Stored items:

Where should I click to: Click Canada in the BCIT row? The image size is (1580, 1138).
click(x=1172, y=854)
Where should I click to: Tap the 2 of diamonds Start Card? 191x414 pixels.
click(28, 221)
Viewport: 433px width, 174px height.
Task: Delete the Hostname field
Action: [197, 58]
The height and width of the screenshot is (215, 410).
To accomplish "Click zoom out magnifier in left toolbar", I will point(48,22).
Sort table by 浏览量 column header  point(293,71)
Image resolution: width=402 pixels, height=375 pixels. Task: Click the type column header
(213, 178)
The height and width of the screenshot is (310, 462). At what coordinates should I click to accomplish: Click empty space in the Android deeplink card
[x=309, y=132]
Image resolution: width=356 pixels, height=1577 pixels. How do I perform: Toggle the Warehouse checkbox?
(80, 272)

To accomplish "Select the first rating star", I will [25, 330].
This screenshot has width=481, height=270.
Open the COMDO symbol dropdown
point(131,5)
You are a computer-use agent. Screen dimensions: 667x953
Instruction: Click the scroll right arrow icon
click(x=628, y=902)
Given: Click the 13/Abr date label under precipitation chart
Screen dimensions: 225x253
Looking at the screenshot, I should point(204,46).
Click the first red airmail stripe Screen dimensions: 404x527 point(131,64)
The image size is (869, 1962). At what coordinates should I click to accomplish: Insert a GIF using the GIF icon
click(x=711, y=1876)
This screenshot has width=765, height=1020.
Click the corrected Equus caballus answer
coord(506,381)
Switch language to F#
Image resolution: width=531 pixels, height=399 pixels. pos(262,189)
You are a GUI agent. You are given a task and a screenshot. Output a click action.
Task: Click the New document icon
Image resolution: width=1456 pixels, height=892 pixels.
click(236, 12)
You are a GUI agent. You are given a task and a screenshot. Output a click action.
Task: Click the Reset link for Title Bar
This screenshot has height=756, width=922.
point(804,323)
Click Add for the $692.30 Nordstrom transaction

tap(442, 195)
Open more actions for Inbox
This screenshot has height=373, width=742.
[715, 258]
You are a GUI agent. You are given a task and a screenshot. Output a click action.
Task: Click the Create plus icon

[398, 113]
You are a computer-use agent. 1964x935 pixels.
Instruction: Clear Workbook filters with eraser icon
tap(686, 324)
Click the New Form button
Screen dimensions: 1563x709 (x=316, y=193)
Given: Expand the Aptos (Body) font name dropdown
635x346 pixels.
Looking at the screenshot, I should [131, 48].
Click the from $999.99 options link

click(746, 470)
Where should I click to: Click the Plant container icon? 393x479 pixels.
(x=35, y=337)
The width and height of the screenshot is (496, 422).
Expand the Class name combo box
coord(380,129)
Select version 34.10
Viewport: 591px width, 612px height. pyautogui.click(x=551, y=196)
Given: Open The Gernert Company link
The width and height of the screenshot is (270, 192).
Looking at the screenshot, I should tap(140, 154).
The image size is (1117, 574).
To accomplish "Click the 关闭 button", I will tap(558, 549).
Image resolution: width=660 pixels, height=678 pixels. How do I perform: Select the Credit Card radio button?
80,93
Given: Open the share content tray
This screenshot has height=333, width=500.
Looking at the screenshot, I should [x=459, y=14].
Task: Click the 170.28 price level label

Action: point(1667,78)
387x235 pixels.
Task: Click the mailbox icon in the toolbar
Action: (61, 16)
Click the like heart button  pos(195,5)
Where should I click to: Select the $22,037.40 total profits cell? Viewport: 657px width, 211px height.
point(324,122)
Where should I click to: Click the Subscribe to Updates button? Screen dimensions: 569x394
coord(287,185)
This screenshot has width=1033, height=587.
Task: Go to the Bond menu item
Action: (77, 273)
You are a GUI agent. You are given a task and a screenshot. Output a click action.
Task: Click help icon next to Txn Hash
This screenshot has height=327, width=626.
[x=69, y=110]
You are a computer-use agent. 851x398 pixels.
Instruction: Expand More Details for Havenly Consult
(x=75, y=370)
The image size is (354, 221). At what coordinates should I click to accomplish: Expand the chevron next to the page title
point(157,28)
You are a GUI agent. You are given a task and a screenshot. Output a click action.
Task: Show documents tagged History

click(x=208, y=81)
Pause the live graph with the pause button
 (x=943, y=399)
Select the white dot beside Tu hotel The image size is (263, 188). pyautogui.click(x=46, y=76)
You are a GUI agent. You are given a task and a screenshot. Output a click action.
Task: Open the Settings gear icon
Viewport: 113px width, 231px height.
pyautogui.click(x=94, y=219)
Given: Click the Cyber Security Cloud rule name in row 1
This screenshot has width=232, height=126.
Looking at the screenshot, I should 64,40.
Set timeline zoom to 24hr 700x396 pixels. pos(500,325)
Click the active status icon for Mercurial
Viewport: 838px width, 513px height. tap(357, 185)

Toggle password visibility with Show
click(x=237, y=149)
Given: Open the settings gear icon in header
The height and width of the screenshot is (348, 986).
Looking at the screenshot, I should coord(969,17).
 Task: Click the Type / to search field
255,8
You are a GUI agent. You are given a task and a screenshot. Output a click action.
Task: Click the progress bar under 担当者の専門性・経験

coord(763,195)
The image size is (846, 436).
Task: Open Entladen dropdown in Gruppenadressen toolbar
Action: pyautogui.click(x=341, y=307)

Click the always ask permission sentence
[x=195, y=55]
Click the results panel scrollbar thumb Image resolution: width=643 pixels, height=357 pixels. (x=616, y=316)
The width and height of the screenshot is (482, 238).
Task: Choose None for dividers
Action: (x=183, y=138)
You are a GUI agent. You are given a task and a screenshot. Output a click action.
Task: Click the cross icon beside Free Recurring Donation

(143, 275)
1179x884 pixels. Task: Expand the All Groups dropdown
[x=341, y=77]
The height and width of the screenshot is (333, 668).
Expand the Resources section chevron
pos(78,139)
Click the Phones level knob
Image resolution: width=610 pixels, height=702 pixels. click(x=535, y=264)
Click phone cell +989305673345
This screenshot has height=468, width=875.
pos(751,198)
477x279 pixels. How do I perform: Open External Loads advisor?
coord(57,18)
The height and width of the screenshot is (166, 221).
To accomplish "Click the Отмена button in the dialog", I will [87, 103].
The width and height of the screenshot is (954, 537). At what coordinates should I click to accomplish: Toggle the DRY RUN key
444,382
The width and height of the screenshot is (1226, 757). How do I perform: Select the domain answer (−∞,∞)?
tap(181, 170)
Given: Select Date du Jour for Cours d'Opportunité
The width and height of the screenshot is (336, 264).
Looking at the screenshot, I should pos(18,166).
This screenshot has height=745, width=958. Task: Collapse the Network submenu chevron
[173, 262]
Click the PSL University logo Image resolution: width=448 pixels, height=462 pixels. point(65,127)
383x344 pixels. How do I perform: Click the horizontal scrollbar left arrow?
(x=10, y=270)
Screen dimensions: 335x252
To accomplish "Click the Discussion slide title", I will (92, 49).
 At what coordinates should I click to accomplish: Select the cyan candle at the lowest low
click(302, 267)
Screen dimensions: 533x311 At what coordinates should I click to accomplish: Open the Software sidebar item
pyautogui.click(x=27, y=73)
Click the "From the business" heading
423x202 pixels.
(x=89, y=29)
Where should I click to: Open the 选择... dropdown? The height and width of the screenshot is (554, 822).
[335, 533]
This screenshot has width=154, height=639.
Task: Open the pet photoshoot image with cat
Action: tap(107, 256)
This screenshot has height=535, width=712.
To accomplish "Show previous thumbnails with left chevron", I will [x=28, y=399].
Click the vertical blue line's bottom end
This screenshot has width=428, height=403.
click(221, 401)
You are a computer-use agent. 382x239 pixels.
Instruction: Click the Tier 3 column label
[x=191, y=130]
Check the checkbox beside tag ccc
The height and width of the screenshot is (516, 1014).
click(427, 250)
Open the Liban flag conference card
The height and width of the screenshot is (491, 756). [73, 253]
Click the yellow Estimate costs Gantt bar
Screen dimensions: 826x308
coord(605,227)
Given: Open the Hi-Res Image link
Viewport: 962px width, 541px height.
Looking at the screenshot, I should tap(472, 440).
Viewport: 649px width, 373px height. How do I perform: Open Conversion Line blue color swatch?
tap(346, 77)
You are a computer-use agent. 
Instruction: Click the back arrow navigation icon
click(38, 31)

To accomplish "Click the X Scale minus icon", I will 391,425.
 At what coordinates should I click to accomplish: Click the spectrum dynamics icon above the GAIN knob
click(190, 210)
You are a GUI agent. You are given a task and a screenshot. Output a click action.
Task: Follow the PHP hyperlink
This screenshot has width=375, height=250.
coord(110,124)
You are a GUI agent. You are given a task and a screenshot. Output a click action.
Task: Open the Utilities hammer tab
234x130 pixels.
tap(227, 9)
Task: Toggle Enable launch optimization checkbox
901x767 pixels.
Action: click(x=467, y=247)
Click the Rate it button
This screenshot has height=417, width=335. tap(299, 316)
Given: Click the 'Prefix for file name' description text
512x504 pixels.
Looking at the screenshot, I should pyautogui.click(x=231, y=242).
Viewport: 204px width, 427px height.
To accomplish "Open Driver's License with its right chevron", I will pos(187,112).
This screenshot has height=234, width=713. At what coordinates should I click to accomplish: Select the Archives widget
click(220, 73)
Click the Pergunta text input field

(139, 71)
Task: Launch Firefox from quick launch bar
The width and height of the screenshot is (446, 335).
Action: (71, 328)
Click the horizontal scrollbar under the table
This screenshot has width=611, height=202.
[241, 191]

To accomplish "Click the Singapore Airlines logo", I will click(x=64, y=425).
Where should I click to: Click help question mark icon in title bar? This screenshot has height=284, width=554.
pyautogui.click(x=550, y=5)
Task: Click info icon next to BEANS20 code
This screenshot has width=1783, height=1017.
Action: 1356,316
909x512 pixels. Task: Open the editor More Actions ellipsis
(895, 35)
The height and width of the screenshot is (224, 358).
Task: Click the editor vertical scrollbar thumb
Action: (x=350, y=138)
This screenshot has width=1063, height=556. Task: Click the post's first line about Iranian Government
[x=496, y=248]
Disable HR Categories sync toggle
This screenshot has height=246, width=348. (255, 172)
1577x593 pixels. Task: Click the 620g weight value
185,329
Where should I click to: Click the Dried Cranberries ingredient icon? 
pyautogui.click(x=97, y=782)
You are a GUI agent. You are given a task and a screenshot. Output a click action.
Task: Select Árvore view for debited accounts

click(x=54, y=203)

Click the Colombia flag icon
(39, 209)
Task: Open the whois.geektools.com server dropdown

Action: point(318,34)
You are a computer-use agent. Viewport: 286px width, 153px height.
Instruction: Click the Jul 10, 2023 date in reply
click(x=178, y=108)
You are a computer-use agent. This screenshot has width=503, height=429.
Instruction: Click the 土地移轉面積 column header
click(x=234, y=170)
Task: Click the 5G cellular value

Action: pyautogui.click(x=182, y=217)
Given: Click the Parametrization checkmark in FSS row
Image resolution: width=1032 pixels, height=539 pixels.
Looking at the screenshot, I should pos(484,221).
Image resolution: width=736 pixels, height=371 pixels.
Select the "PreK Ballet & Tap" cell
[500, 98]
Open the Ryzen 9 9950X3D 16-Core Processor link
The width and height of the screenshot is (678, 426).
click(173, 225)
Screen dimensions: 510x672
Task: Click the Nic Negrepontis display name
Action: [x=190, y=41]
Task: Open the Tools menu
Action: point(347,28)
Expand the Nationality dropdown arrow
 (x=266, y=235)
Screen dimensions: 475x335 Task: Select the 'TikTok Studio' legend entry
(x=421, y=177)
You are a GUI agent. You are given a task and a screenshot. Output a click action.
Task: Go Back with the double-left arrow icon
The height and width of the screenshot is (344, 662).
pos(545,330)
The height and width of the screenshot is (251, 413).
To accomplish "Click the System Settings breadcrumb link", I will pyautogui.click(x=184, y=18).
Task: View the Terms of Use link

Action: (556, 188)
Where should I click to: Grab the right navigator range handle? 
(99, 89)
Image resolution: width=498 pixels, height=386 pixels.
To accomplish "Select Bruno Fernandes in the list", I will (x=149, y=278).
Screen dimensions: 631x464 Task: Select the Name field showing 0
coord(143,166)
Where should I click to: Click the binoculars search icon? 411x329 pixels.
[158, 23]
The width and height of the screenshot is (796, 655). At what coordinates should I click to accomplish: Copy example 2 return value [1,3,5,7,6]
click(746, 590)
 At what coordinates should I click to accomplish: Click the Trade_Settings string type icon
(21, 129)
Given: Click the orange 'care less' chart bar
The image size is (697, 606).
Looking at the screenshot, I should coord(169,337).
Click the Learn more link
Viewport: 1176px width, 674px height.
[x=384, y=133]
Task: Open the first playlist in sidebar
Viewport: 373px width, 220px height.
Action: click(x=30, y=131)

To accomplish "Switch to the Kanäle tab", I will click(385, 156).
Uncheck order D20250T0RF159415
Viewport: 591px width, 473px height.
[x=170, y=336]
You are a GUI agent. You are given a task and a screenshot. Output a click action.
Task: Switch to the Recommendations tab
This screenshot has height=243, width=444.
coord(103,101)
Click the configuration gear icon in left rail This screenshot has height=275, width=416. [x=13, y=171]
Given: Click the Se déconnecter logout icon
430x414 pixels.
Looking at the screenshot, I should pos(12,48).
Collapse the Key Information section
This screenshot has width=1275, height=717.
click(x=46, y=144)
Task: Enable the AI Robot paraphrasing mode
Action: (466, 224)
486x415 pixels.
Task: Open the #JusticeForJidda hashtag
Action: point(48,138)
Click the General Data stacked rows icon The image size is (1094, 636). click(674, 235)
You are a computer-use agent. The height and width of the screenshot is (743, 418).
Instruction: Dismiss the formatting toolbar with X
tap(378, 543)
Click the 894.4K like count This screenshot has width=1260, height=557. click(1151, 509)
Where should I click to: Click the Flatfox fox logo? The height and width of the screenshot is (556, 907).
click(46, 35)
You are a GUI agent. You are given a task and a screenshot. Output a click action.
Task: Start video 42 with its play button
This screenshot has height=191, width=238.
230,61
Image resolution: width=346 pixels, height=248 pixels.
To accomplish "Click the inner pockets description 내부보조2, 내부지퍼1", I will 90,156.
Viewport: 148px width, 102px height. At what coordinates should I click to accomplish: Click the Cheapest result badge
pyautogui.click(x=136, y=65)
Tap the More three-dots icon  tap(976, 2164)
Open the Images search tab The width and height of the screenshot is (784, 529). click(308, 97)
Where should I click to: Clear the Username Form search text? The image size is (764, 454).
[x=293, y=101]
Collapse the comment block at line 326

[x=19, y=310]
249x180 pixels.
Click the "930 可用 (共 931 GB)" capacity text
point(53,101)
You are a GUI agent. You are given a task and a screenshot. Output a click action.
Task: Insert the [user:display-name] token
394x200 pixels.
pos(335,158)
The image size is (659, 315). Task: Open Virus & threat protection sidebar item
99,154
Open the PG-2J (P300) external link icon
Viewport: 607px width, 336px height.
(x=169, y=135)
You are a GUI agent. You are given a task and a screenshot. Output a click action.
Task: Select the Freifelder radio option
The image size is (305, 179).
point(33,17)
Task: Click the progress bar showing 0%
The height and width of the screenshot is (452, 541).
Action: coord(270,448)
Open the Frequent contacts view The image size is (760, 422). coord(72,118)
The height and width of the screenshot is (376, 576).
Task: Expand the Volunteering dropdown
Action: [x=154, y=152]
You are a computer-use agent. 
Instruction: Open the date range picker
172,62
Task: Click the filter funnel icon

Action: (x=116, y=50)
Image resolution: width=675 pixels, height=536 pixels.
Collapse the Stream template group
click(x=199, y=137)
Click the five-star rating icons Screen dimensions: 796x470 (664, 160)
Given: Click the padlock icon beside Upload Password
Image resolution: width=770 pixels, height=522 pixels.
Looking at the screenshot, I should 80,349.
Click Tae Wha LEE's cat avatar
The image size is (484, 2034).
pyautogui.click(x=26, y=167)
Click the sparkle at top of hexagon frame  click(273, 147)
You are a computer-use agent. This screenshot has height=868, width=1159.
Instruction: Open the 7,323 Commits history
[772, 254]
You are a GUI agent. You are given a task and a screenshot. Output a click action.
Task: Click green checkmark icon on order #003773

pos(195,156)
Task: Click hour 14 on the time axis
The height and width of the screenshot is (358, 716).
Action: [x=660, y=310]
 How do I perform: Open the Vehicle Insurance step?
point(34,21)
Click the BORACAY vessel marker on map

▶ [TASK REQUIREMENTS] Copy the lines above exactly, beginning at the line that has "Task: Insert the [user:display-name] token" and stopping after the line that has "Given: Click the padlock", and omit the rest.

▶ [ANSWER TO THIS PROBLEM]
Task: Insert the [user:display-name] token
394x200 pixels.
pos(335,158)
The image size is (659, 315). Task: Open Virus & threat protection sidebar item
99,154
Open the PG-2J (P300) external link icon
Viewport: 607px width, 336px height.
(x=169, y=135)
You are a GUI agent. You are given a task and a screenshot. Output a click action.
Task: Select the Freifelder radio option
The image size is (305, 179).
point(33,17)
Task: Click the progress bar showing 0%
The height and width of the screenshot is (452, 541).
Action: coord(270,448)
Open the Frequent contacts view The image size is (760, 422). coord(72,118)
The height and width of the screenshot is (376, 576).
Task: Expand the Volunteering dropdown
Action: [x=154, y=152]
You are a computer-use agent. 
Instruction: Open the date range picker
172,62
Task: Click the filter funnel icon

Action: (x=116, y=50)
Image resolution: width=675 pixels, height=536 pixels.
Collapse the Stream template group
click(x=199, y=137)
Click the five-star rating icons Screen dimensions: 796x470 (664, 160)
Given: Click the padlock icon beside Upload Password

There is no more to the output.